### Task
Rewrite the part that opens with the line containing "Click the green checkmark for Lorem" and closes with the line containing "point(464,235)", replacing "green" with "blue" and changing nothing else. Give only those lines, without the pictures.

### Data listing
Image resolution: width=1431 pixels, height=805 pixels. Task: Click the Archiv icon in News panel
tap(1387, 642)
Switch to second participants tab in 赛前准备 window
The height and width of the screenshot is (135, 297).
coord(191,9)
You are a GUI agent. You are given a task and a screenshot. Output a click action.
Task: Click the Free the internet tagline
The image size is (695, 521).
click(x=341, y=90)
* * *
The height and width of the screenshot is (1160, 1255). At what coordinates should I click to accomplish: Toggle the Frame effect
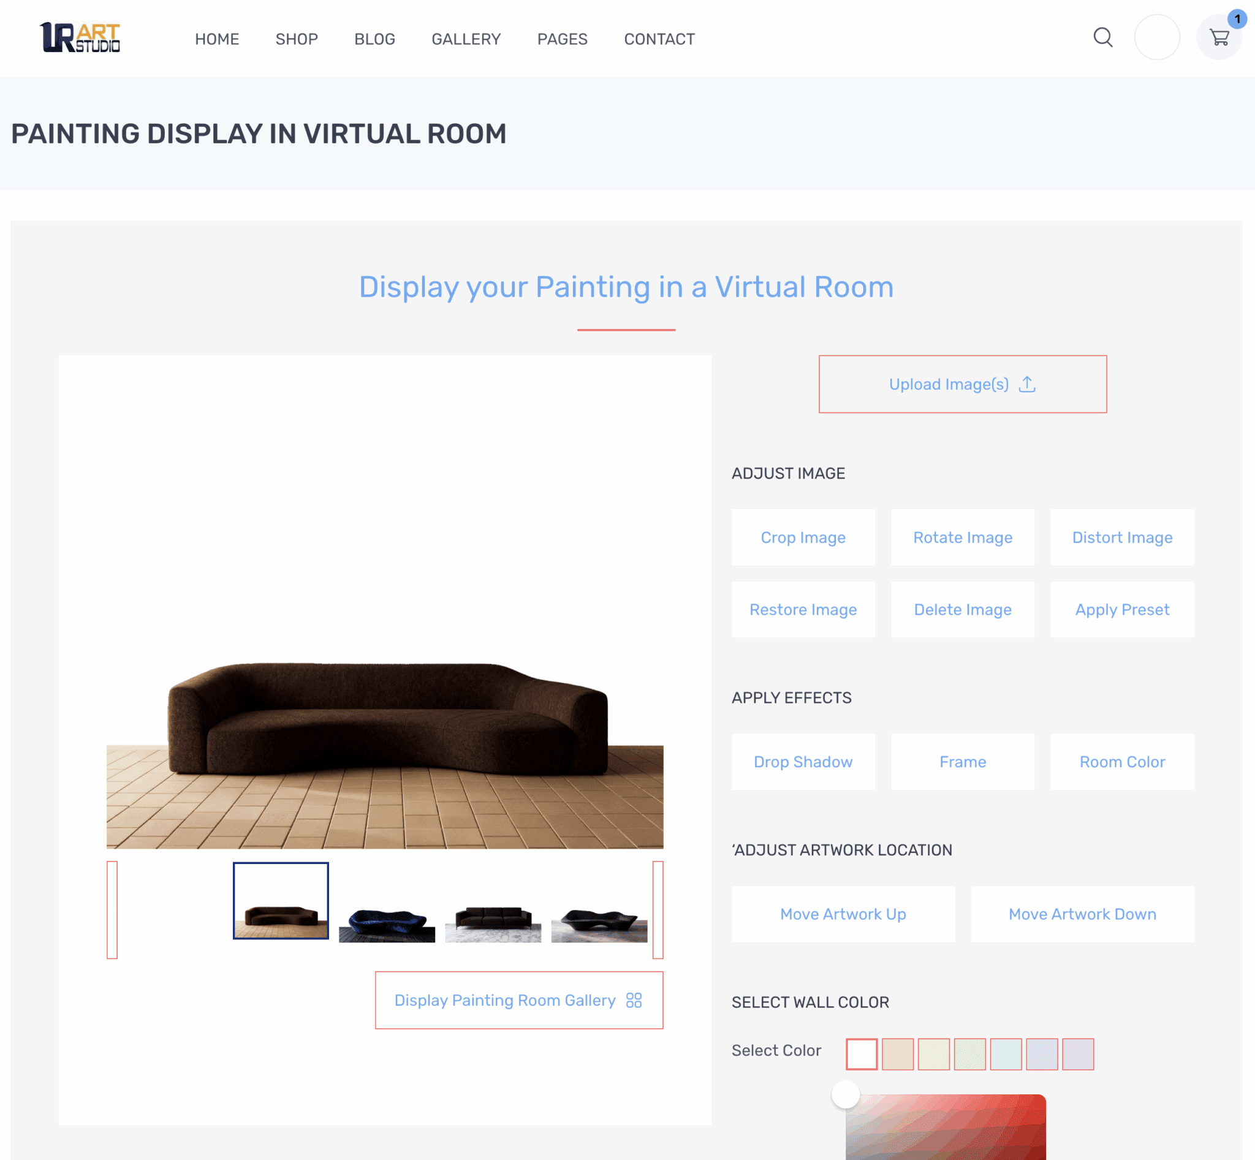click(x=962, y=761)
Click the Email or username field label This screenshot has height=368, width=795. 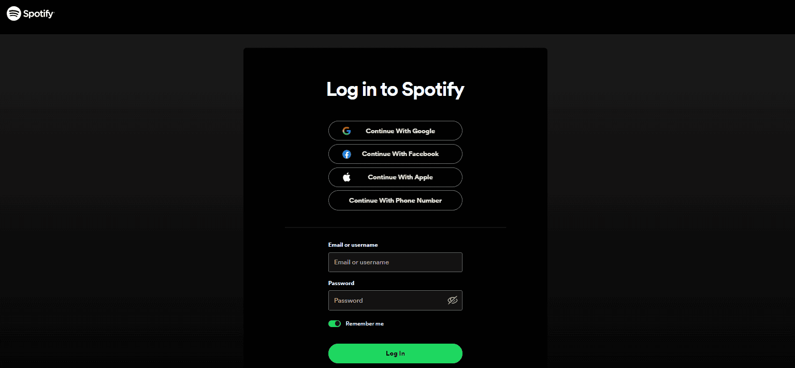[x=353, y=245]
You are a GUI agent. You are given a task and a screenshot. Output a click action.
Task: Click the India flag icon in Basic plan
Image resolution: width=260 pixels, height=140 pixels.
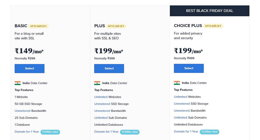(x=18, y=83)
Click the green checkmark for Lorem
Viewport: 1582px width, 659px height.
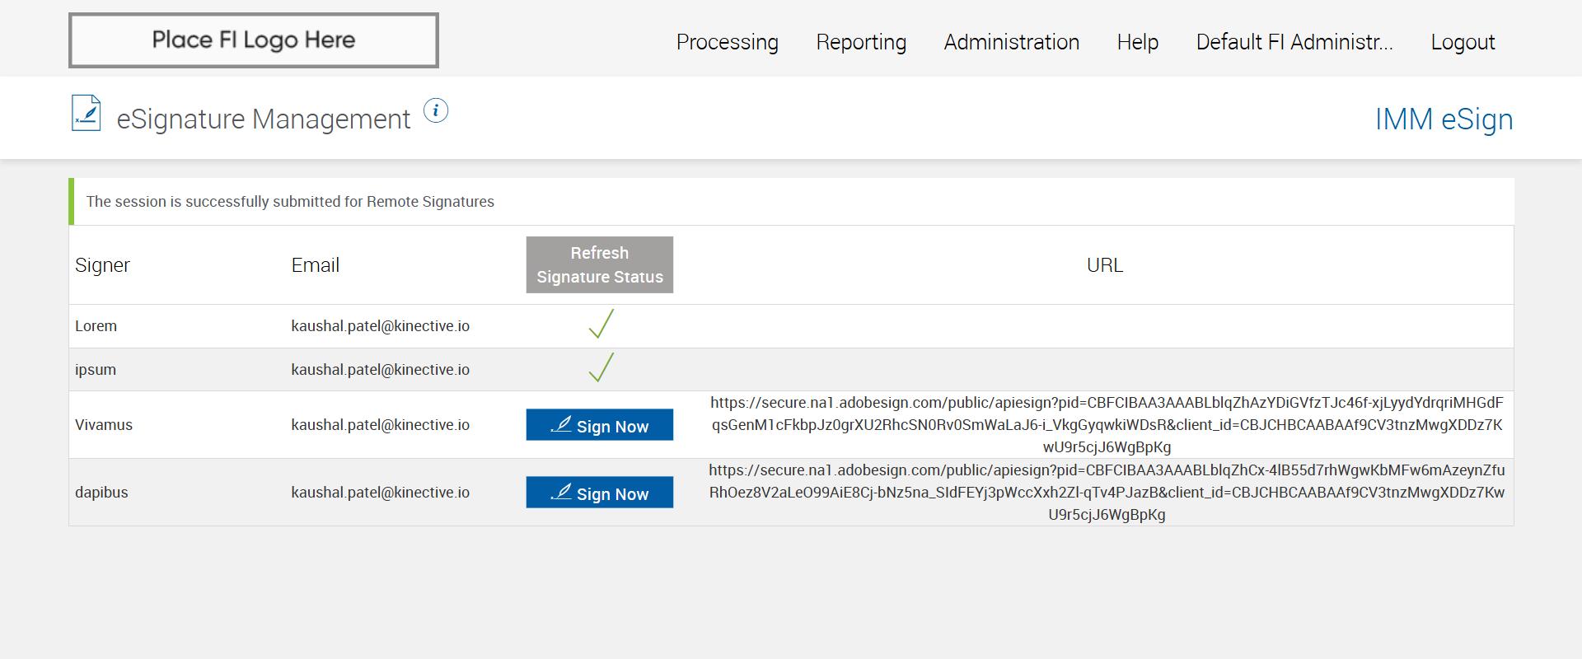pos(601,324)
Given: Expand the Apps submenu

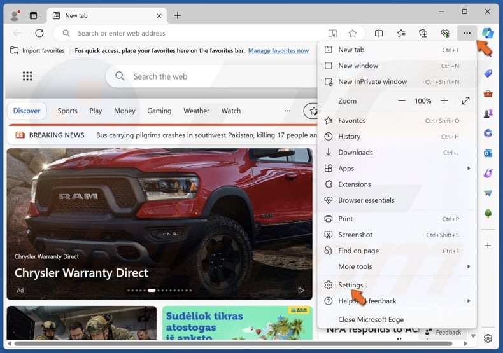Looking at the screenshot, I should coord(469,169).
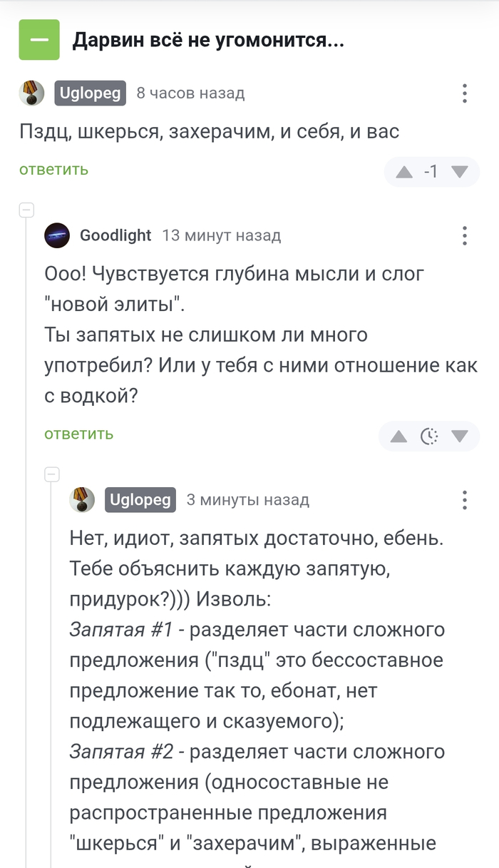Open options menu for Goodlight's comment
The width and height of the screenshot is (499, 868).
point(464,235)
---
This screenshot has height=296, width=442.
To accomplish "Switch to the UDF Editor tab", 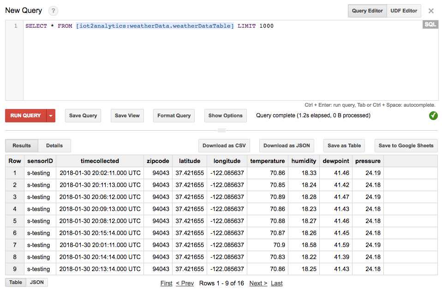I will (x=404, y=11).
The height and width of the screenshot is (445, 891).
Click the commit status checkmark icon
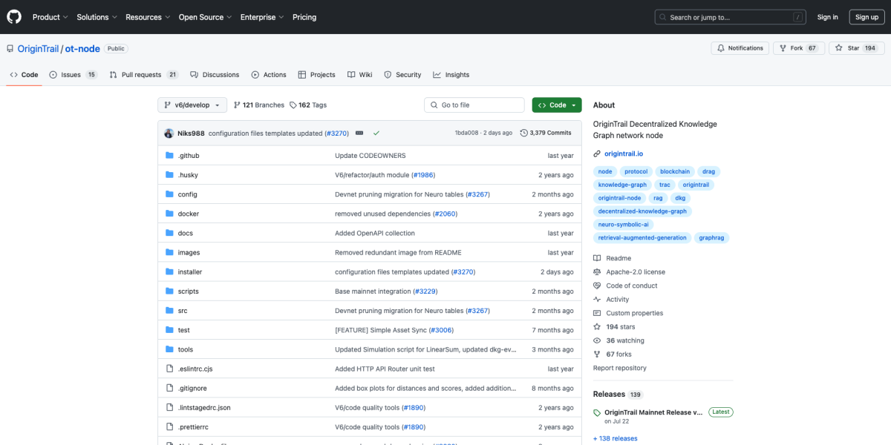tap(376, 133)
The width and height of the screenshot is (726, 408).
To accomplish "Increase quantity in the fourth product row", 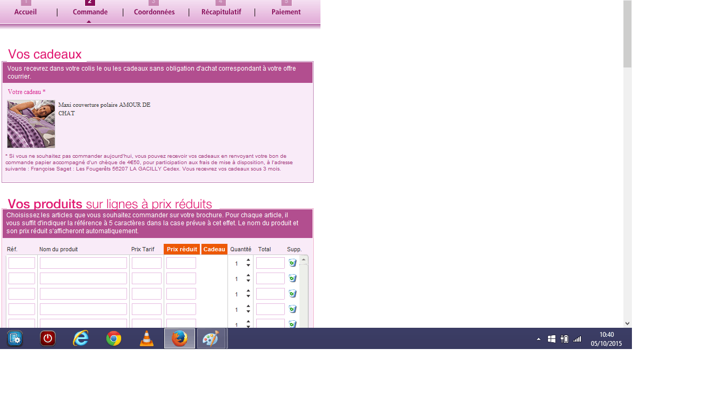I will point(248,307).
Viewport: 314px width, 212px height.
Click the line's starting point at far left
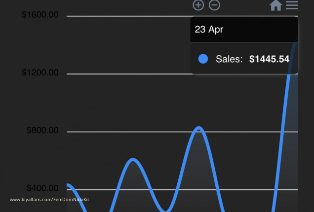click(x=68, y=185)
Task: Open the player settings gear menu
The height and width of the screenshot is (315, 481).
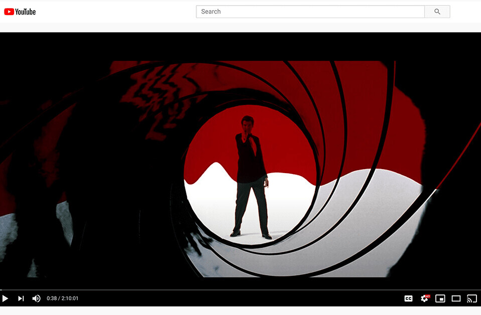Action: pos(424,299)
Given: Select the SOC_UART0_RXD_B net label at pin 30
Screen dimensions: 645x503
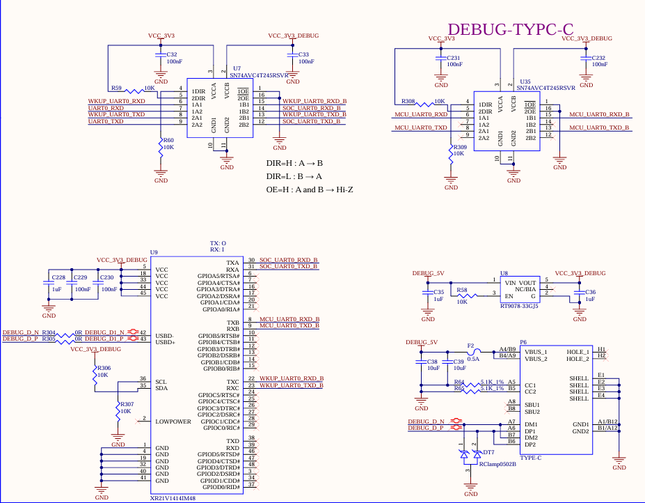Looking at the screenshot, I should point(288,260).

### In response
Click the blue checkmark for Lorem
Viewport: 1582px width, 659px height.
pos(601,324)
Given: Expand the Apps submenu

Looking at the screenshot, I should coord(469,169).
Open options menu for Goodlight's comment
The width and height of the screenshot is (499, 868).
point(464,235)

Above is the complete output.